Vingt-trois instruments signés Lotz sont parvenus jusqu'à nous[14].

Seule une clarinette en si bémol de Lotz est parvenue jusqu'à notre époque et est conservée au musée d'Art et d'Histoire de Genève (identifiée "IM 136"), ainsi qu'un certain nombre de ses cors de basset. Plusieurs instruments de facteurs contemporains comme Griesbacher et Hammig ont été conservés. Cette clarinette est tournée en buis et comporte cinq clefs en laiton et six viroles en ivoire. Une marque au fer indique « THEODOR/LOTZ/K(aiserlicher)K(öniglicher) HOF/INSTR(umenten) MACHER/IN WIEN » qui date cette clarinette entre 1788 et 1792. Notons que Lotz est devenu fournisseur de la Cour impériale en 1788.

La clarinette de Lotz sert de modèle de fac-similés à de nombreux facteurs d'instruments des XXe et XXIe siècles spécialisés en réplique de clarinette ancienne[15].

En l'absence d'une clarinette en la de Lotz, les instruments de son apprenti Kaspar Tauber semblent être un bon point de départ pour reconstruire, d'après le dessin du programme de Riga[16], une clarinette de basset en la, pour laquelle Mozart a composé.

Il existe un jeu complet de trois cors de basset de Lotz entièrement conservé, ce qui constitue un ensemble unique au monde.
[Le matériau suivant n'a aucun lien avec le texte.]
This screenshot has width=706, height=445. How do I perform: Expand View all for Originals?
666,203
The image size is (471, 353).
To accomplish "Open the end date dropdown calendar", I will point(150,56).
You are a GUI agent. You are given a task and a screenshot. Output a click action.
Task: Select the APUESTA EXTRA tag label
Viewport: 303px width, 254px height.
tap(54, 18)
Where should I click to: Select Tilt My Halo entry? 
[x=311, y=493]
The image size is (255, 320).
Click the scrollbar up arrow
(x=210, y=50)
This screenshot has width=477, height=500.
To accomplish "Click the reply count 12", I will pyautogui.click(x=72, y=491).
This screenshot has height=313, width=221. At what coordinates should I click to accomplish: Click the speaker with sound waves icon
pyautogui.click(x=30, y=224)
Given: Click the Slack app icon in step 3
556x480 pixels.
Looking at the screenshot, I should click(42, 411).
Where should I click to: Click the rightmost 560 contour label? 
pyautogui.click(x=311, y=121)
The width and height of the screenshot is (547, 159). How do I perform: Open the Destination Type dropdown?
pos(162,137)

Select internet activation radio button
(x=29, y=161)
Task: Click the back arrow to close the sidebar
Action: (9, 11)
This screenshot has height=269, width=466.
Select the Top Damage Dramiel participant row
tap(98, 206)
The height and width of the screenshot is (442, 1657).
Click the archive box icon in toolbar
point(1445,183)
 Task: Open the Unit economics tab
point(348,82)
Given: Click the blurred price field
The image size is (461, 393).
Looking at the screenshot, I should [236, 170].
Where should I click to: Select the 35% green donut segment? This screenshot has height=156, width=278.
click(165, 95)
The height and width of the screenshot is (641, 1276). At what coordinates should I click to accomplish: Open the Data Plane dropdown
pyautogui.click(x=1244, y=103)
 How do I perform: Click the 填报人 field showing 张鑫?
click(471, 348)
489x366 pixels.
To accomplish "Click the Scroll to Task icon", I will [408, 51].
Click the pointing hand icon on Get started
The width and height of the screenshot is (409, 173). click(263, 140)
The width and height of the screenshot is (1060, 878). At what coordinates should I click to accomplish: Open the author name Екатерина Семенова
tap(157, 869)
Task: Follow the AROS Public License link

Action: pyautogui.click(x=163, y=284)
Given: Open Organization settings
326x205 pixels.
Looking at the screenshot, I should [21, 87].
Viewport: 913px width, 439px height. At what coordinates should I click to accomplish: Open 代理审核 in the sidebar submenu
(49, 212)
Il a été commandé par le "frère" du comte franc-maçon Juraj Andrássy II, conservés au château de Krásna Hôrka, dans le sud-est de la Slovaquie[17]. Il est intéressant de noter que les différentes parties de ces instruments sont marquées des chiffres 1, 2 et 3 afin de ne pas les confondre. Les cors de basset étaient généralement livrés en ensembles de deux ou trois instruments, de sorte que les facteurs d'instruments numérotaient les pièces ensemble par mesure de précaution.

Il subsiste sept bassons de Lotz qui ont été peu étudiés par les musicologues modernes en dépit du fait que Theodor Lotz soit un facteur de basson reconnu[18]. Il ne semble pas être un innovateur pour cet instrument comme il l'a été pour la clarinette et le cor de basset[19].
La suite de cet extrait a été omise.